### AIM
From the airline class pie chart walkthrough, repeat word for word the part that starts with the words containing "Economy Plus is" and ends with "solely for Business purpose.".

-- START OF GIVEN TEXT --

After that, three classes are compared, so the dataset is split into 3 classes.
biz = train_df.query('`Class` == "Business"')
eco = train_df.query('`Class` == "Economy"')
eco_plus = train_df.query('`Class` == "Economy Plus"')
# Create a frame to put 3 subplots
fig, axs = plt.subplots(1, 3, figsize=(16.5, 5))
# Create consistent order for all charts
customer_type_order = ['Returning', 'First-time']
# Create one chart for each class
make_pie_chart(axs[0], biz, 'Customer_Type', 'Business', customer_type_order)
make_pie_chart(axs[1], eco, 'Customer_Type', 'Economy', customer_type_order)
make_pie_chart(axs[2], eco_plus, 'Customer_Type','Economy Plus', customer_type_order)
# Adjust layout to prevent clipping of labels
plt.tight_layout()
# Show the plots
plt.show()
Economy Plus is the smallest class in term of share and it also has the lowest proportion of new customers. The new triers are likely to choose Economy.
# Create a frame to put 3 subplots
fig, axs = plt.subplots(1, 3, figsize=(15, 5))
# Create consistent order for all charts
travel_type_order = ['Business', 'Personal']
# Create one chart for each class
make_pie_chart(axs[0], biz, 'Type_of_Travel', 'Business', travel_type_order)
make_pie_chart(axs[1], eco, 'Type_of_Travel', 'Economy', travel_type_order)
make_pie_chart(axs[2], eco_plus, 'Type_of_Travel','Economy Plus', travel_type_order)
# Adjust layout to prevent clipping of labels
plt.tight_layout()
# Show the plots
plt.show()
The more expensive the class, the more likely people choose it for Business purpose. Business class, as its name indicates, are used solely for Business purpose.
# Create a frame to put 3 subplots
fig, axs = plt.subplots(1, 3, figsize=(15, 5)) # 1 row, 3 columns
# Create consistent order for all charts
gender_order = ['Male', 'Female']
# Create one chart for each class
make_pie_chart(axs[0], biz, 'Gender', 'Business', gender_order )
make_pie_chart(axs[1], eco, 'Gender', 'Economy', gender_order )
make_pie_chart(axs[2], eco_plus, 'Gender','Economy Plus', gender_order )

-- END OF GIVEN TEXT --
-- START OF INFORMATION PROVIDED --

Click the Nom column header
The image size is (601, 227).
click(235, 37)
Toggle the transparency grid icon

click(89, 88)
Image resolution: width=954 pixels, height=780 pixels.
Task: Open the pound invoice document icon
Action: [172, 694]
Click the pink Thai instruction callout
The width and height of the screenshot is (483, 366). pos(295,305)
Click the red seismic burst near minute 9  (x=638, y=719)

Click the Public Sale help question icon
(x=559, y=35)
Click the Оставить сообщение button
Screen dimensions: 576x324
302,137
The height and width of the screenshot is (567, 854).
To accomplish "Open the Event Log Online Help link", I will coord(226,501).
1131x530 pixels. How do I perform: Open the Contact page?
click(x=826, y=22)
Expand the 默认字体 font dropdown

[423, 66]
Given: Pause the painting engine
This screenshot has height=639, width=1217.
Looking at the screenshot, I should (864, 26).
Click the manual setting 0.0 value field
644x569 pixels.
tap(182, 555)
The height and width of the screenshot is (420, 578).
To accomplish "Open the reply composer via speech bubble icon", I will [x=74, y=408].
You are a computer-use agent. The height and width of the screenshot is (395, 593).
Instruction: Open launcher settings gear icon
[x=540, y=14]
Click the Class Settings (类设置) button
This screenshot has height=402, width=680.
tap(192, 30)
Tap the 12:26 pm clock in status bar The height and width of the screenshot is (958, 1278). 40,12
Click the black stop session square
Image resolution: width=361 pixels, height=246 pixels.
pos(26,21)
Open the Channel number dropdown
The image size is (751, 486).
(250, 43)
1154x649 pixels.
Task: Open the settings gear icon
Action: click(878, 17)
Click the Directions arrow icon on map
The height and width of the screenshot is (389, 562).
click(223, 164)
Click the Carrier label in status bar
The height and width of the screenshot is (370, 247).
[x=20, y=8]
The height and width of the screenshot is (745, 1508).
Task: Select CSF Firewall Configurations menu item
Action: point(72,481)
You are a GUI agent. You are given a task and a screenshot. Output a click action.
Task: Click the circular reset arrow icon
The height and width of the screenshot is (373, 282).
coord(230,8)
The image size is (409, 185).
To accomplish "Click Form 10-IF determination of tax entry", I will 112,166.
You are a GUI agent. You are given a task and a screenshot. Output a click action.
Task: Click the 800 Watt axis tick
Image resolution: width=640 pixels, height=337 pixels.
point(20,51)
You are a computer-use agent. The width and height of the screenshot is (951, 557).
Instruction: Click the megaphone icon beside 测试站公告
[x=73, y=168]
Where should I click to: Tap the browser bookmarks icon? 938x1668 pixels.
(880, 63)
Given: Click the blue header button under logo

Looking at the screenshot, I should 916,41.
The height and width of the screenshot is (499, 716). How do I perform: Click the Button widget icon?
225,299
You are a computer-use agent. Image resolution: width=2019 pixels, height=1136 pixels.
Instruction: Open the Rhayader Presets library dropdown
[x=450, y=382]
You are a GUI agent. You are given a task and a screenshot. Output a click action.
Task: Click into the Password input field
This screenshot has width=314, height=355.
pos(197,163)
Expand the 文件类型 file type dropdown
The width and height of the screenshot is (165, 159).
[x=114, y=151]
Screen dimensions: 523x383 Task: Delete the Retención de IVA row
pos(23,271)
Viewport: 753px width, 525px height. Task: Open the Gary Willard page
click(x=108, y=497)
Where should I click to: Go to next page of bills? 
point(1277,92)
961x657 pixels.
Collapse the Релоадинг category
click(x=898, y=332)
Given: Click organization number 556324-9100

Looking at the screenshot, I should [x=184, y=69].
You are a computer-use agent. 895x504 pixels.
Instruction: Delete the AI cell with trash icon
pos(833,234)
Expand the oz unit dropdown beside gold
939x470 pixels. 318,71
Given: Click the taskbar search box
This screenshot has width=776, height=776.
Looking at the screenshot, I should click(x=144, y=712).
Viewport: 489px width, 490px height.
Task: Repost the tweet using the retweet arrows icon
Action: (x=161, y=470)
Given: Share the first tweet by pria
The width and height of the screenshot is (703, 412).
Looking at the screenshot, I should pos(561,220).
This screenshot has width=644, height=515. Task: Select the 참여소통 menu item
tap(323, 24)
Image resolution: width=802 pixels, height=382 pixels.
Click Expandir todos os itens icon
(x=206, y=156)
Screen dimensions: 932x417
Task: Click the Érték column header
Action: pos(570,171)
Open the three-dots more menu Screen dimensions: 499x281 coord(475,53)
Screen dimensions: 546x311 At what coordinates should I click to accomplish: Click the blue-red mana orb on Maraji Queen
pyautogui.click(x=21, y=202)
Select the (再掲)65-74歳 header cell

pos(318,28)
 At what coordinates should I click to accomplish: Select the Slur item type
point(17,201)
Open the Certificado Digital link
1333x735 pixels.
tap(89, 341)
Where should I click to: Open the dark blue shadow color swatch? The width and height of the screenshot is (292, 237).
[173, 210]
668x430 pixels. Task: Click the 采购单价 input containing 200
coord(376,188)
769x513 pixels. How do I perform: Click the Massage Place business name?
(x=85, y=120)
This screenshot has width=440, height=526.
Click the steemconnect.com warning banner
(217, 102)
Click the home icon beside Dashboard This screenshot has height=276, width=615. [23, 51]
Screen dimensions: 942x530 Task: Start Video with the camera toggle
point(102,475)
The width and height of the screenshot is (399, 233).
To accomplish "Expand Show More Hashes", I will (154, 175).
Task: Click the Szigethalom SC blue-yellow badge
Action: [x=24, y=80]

-- END OF INFORMATION PROVIDED --

### WRITTEN RESPONSE
Economy Plus is the smallest class in term of share and it also has the lowest proportion of new customers. The new triers are likely to choose Economy.
# Create a frame to put 3 subplots
fig, axs = plt.subplots(1, 3, figsize=(15, 5))
# Create consistent order for all charts
travel_type_order = ['Business', 'Personal']
# Create one chart for each class
make_pie_chart(axs[0], biz, 'Type_of_Travel', 'Business', travel_type_order)
make_pie_chart(axs[1], eco, 'Type_of_Travel', 'Economy', travel_type_order)
make_pie_chart(axs[2], eco_plus, 'Type_of_Travel','Economy Plus', travel_type_order)
# Adjust layout to prevent clipping of labels
plt.tight_layout()
# Show the plots
plt.show()
The more expensive the class, the more likely people choose it for Business purpose. Business class, as its name indicates, are used solely for Business purpose.